[BEGIN DOCUMENT SEGMENT]
Help

One of the reasons we use relational database technology is that existing RDBMS implementations provide extremely mature, scalable and robust concurrency control. This means much more than simple read/write locks. For example, databases that use locking are built to scale efficiently when a particular transaction obtains /many/ locks - this is called /lock escalation/. On the other hand, some databases (for example, Oracle and PostgreSQL) don't use locks at all - instead, they use the multiversion concurrency model. This sophisticated approach to concurrency is designed to achieve higher scalability than is possible using traditional locking models. Databases even let you specify the required level of transaction isolation, allowing you to trade isolation for scalability.

Unfortunately, some Java persistence frameworks (especially CMP engines) assume that they can improve upon the many years of research and development that has gone into these relational systems by implementing their own concurrency control in the Java application. Usually, this takes the form of a comparatively crude locking model, with the locks held in the Java middle tier. There are three main problems with this approach. First, it subverts the concurrency model of the underlying database. If you have spent a lot of money on your Oracle installation, it seems insane to throw away Oracle's sophisticated multiversion concurrency model and replace it with a (less-scalable) locking model. Second, other (non-Java?) applications that share the same database are not aware of the locks. Finally, locks held in the middle tier do not naturally scale to a clustered environment. Some kind of distributed lock will be needed. At best, distributed locking will be implemented using some efficient group communication library like JGroups. At worst (for example, in OJB), the persistence framework will persist the locks to a special database table. Clearly, both of these solutions carry a heavy performance cost. Accordingly, Hibernate was designed to /not require/ any middle-tier locks - even thread synchronization is avoided. This is perhaps the best and least-understood feature of Hibernate and is the key to why Hibernate scales well. So why do other frameworks not just let the database handle concurrency?

Well, the only good justification for holding locks in the middle tier is that we might be using a middle-tier cache. It turns out that the problem of ensuring consistency between the database and the cache is an extremely difficult one and solutions usually do involve some use of middle-tier locking. (Incidently, most applications which use a cache do not solve this problem correctly, even in a non-clustered environment.)
[END DOCUMENT SEGMENT]
[BEGIN RECORDED INFORMATION]
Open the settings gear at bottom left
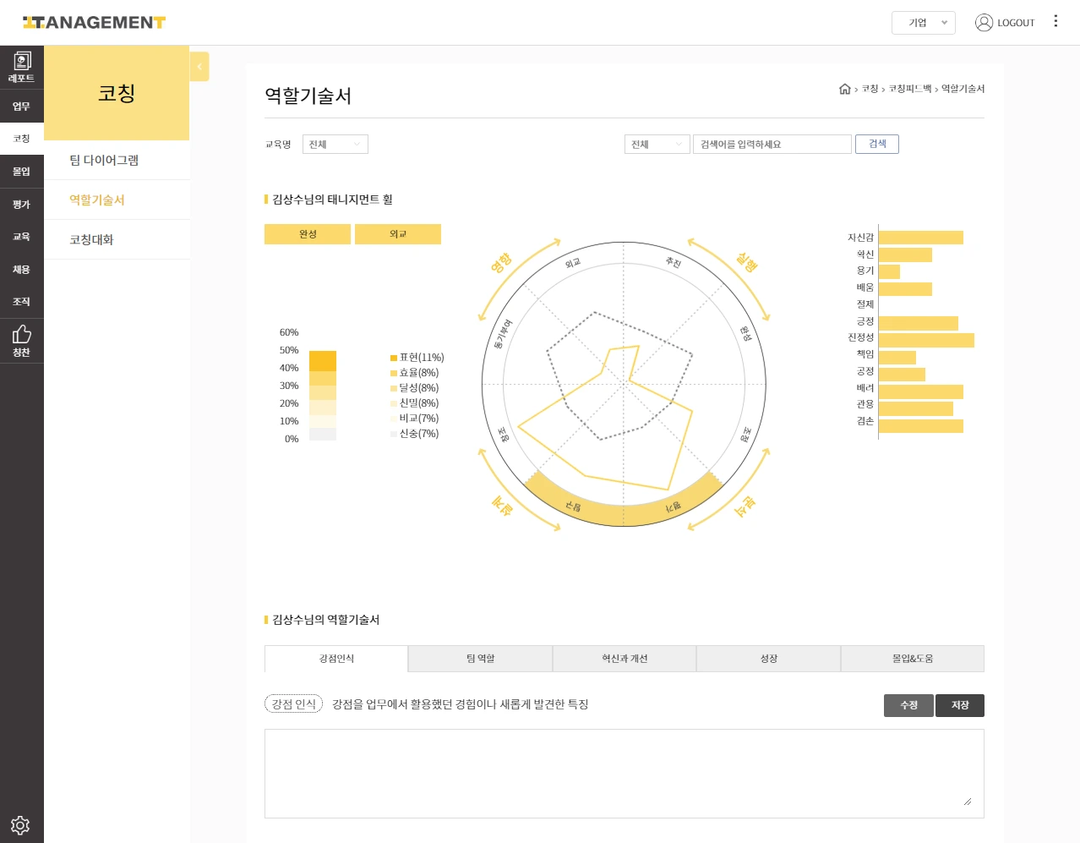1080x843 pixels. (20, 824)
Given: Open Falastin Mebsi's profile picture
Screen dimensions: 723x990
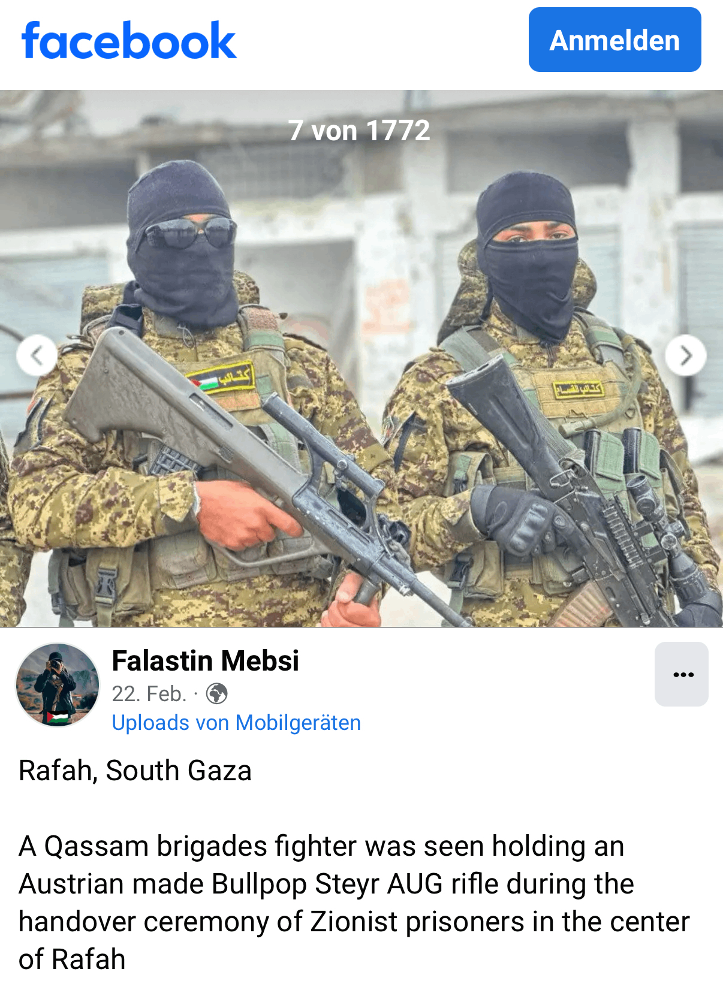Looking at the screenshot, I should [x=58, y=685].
[END RECORDED INFORMATION]
[BEGIN RECORDED INFORMATION]
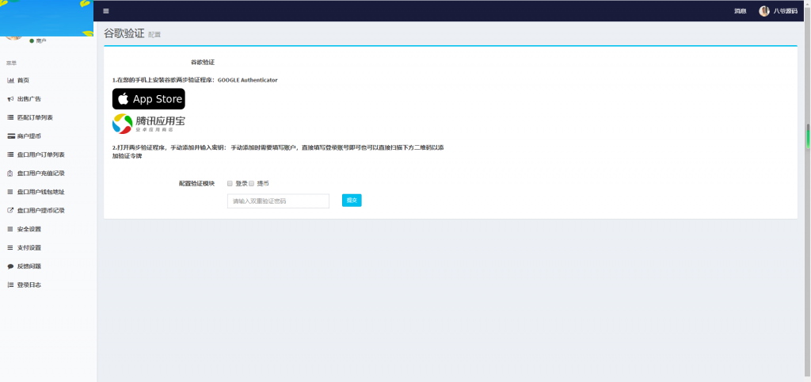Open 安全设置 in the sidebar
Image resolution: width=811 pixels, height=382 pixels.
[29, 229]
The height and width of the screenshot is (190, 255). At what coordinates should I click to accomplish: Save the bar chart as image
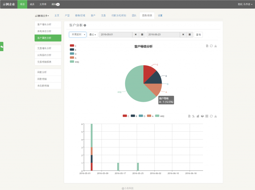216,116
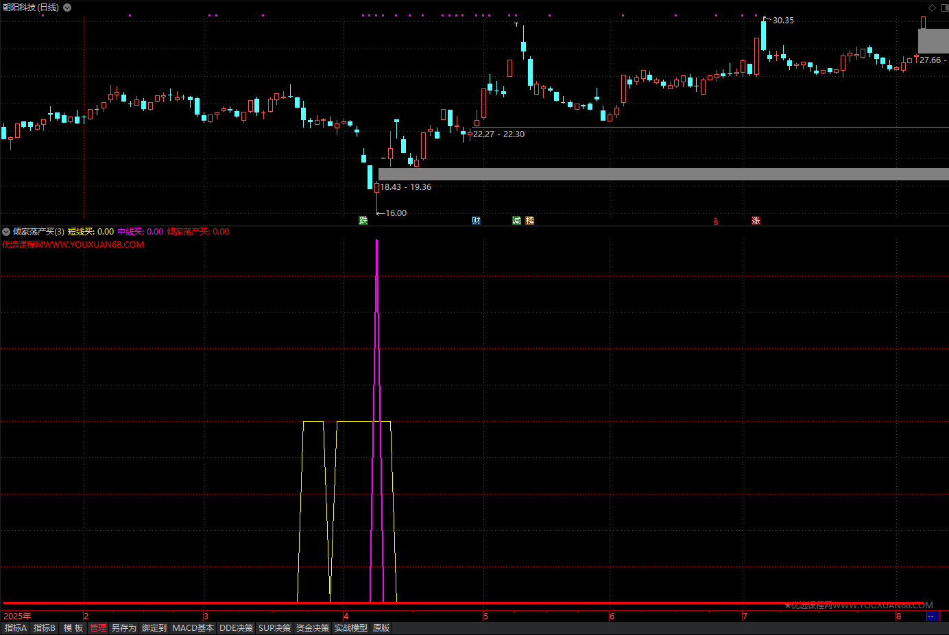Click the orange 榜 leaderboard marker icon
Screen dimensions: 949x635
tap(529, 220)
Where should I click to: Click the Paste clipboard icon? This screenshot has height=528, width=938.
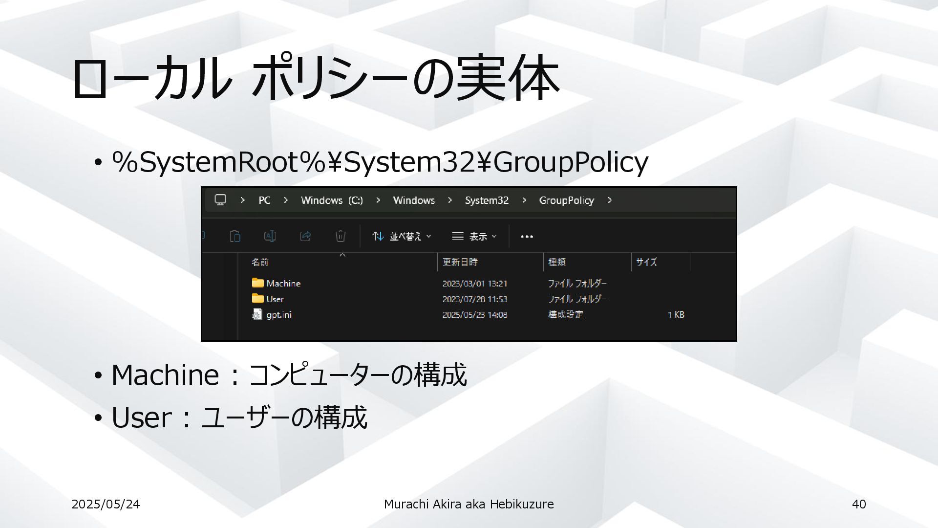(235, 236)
[END RECORDED INFORMATION]
[BEGIN RECORDED INFORMATION]
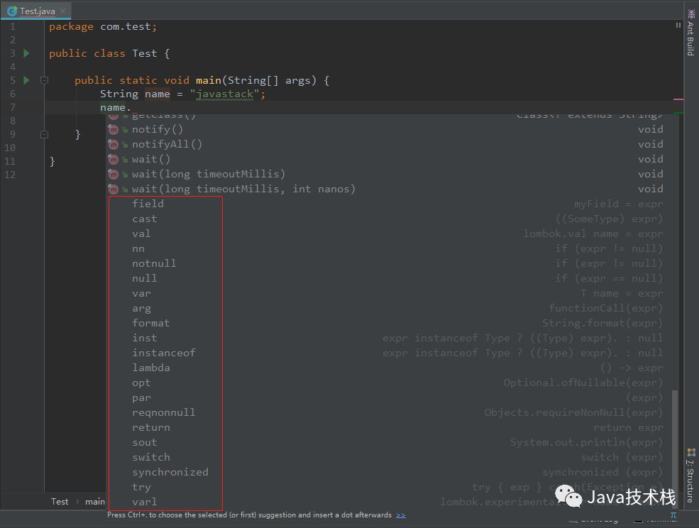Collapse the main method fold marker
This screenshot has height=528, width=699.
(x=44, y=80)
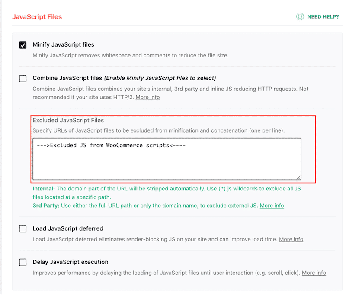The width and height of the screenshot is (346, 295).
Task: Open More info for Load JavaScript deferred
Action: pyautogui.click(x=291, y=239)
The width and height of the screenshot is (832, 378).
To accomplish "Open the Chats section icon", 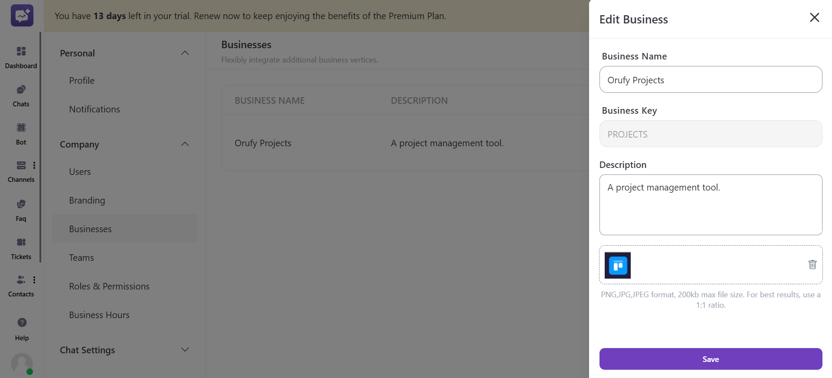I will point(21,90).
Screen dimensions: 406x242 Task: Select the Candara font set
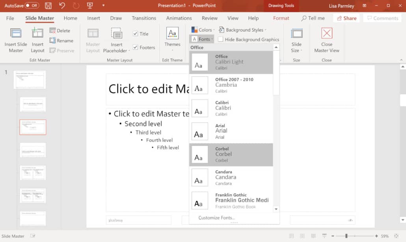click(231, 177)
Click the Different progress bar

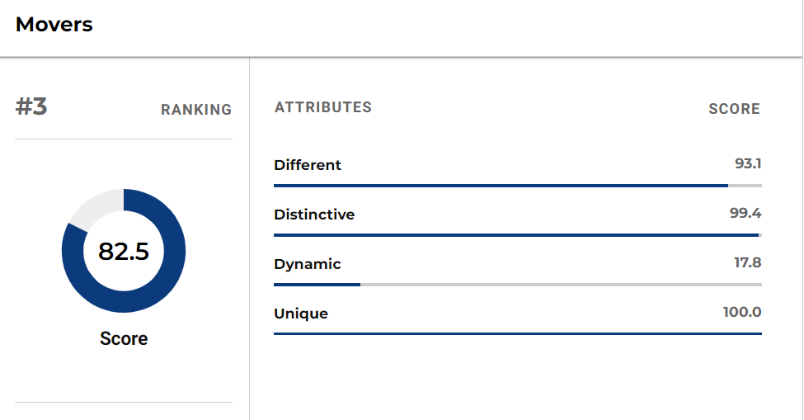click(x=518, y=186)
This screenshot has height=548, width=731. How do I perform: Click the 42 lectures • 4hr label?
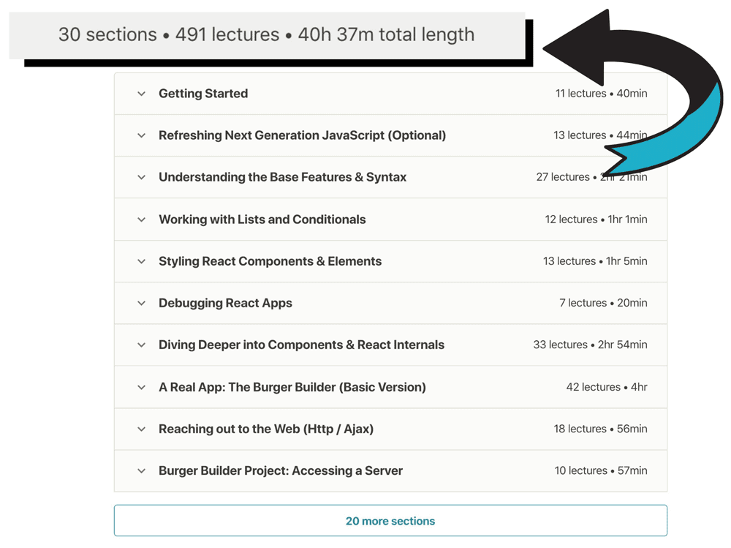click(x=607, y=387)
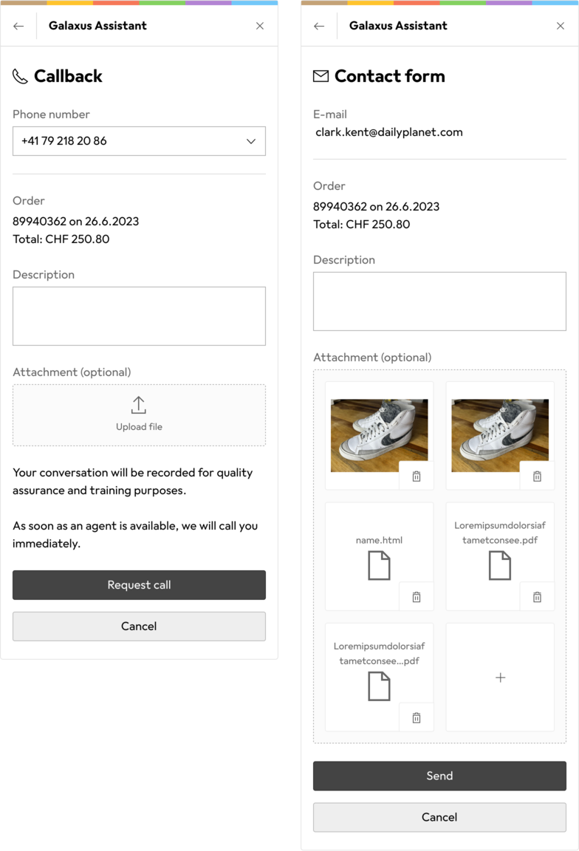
[END RECORDED INFORMATION]
**WHAT IS ASKED**:
**1.** In the text on concurrency control, copy the passage between "Well, the only" and "a non-clustered environment.)", inclusive.
**2.** In the concurrency control text, which group communication library is named as an efficient way to implement distributed locking?
**3.** What are the problems the concurrency control text gives with holding locks in the Java middle tier? List them all.

**EXERCISE RESULTS**:
**1.**
Well, the only good justification for holding locks in the middle tier is that we might be using a middle-tier cache. It turns out that the problem of ensuring consistency between the database and the cache is an extremely difficult one and solutions usually do involve some use of middle-tier locking. (Incidently, most applications which use a cache do not solve this problem correctly, even in a non-clustered environment.)

**2.** JGroups

**3.**
- It subverts the concurrency model of the underlying database.
- Other (non-Java?) applications that share the same database are not aware of the locks.
- Locks held in the middle tier do not naturally scale to a clustered environment.